There were also complaints that the proposed 12-month implementation period is too short, with 10 commenters calling for the window to be extended to at least 24 months and two suggesting a 30-month time frame. SDT Chair Dean LaForest, of ISO-NE, called this perspective “reasonable” and suggested that the team consider revising the requirement.
“This was something espoused by many folks: that … if you are making the types and the magnitude of changes that are being made with FAC-011 … they need to put in software [and] other means of checking and capturing data to be able to show compliance, and they could not necessarily do that within 12 months,” he said.

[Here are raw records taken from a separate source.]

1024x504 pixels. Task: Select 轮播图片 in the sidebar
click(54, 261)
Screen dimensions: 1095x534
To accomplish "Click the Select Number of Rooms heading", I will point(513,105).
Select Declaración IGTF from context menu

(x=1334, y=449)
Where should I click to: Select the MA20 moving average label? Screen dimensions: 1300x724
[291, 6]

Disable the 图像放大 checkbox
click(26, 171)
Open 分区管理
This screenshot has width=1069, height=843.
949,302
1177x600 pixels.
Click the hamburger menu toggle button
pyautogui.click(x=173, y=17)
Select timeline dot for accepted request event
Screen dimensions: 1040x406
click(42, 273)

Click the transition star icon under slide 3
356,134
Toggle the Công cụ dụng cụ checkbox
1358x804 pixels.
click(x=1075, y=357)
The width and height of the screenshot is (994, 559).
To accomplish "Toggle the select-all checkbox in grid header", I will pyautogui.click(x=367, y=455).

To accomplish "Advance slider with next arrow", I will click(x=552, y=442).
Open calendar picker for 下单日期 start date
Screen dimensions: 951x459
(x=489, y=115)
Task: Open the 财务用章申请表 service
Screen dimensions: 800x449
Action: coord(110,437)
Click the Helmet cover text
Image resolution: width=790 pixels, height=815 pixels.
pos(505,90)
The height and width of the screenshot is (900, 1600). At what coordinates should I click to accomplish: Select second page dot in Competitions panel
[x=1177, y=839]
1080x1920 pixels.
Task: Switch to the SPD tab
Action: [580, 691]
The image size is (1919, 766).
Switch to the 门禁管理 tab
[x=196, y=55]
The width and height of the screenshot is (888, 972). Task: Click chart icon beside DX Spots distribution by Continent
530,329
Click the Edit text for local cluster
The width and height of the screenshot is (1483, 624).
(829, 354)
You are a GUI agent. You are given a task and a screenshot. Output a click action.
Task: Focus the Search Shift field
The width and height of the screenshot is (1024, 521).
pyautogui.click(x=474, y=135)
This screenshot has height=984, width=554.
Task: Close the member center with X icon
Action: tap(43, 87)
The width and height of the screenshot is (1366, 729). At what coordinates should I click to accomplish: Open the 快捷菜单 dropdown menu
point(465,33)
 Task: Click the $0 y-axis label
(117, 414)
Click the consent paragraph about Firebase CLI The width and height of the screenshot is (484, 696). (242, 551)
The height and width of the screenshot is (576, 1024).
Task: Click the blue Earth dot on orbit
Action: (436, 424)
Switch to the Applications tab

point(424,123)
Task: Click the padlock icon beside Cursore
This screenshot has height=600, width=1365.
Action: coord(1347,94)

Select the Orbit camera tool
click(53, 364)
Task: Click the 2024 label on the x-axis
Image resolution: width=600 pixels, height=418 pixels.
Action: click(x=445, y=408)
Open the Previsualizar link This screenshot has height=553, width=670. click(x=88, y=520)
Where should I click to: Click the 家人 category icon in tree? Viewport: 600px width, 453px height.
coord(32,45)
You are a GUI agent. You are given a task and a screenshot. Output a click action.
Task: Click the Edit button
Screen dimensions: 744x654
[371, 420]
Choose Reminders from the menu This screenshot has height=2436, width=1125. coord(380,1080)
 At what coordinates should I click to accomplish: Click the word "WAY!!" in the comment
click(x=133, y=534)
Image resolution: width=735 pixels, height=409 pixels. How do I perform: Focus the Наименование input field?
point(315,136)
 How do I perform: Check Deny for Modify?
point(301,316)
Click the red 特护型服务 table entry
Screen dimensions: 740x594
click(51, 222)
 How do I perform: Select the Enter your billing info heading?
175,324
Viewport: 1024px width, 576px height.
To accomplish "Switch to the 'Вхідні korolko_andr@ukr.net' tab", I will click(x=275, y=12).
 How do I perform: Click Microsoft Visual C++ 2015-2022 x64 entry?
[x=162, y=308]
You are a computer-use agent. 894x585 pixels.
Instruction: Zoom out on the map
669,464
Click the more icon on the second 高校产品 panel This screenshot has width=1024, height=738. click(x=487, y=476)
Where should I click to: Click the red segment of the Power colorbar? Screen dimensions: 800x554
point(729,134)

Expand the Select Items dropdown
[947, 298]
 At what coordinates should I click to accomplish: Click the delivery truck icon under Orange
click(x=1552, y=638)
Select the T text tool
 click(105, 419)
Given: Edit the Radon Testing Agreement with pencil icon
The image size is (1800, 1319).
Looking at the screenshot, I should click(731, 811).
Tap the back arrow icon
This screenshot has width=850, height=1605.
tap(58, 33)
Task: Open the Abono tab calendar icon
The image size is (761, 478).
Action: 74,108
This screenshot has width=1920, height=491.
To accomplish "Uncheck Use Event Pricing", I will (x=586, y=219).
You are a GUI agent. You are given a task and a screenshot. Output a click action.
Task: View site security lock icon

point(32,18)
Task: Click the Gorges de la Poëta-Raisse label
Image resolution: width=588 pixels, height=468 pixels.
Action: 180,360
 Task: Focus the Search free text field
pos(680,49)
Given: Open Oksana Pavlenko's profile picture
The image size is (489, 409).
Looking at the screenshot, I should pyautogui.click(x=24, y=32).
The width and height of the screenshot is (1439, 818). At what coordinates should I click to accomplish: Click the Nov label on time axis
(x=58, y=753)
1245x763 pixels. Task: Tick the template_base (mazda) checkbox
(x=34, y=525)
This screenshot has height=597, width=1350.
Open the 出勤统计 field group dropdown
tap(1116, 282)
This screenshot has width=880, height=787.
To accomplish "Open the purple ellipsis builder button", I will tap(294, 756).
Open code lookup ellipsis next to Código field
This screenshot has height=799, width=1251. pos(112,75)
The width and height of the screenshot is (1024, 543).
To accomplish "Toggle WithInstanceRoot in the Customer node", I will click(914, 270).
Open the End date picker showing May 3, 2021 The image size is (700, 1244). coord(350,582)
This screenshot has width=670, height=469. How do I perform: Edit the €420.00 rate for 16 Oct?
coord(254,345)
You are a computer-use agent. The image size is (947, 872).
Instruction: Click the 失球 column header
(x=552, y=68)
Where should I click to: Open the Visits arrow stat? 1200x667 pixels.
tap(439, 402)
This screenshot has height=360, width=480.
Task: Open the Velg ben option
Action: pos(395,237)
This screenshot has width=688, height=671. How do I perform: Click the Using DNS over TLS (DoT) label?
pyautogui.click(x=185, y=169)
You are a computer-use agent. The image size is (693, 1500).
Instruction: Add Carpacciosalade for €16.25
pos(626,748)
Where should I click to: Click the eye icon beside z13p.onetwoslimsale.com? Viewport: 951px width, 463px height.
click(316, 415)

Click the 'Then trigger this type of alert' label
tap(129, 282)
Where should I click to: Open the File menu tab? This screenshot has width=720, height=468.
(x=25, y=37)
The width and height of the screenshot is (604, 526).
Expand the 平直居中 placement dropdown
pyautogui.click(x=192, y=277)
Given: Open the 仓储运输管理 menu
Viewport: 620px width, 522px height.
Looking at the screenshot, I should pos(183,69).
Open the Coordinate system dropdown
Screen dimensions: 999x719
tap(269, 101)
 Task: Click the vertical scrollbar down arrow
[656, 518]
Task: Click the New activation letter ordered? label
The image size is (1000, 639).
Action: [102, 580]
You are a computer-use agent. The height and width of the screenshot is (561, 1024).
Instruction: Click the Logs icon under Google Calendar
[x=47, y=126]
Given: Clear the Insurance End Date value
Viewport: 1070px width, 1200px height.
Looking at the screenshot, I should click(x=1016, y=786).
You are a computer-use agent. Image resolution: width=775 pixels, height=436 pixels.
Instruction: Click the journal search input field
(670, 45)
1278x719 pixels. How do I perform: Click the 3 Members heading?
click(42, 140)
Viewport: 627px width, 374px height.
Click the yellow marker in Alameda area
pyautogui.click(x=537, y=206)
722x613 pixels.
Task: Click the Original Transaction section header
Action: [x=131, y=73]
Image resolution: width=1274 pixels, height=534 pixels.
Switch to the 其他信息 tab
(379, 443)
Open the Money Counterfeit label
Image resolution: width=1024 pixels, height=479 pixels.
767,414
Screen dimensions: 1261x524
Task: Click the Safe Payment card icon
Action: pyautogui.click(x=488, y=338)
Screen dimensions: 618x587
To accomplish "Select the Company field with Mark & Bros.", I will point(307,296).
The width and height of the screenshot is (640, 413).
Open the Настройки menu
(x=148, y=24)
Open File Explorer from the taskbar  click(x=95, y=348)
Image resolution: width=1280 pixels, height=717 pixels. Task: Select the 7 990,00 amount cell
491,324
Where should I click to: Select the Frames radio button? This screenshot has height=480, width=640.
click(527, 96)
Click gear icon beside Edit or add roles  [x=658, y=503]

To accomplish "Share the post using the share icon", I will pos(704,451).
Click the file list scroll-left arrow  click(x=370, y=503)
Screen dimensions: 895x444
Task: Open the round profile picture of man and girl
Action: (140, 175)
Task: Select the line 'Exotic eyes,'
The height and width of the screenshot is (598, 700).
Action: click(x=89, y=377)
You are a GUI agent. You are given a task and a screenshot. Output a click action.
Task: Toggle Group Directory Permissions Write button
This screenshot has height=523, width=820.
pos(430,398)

Some commenters recommended a change to FAC-011-4 R6.4, which states that “planned manual load shedding is acceptable only after all available system adjustments have been made.” A comment from the Midwest Reliability Organization’s NERC Standards Review Forum (NSRF), which was endorsed by several other respondents, recommended changing the word “made” to “assessed” to ensure that utilities are not unnecessarily burdened.
“We don’t believe it is the SDT’s intention to require every system adjustment to actually be implemented in a study or model prior to determining that manual load shed is the best planned response,” the NSRF said. “We believe the intent is to ensure all available adjustments have been appropriately assessed before deciding on the solution of last resort.”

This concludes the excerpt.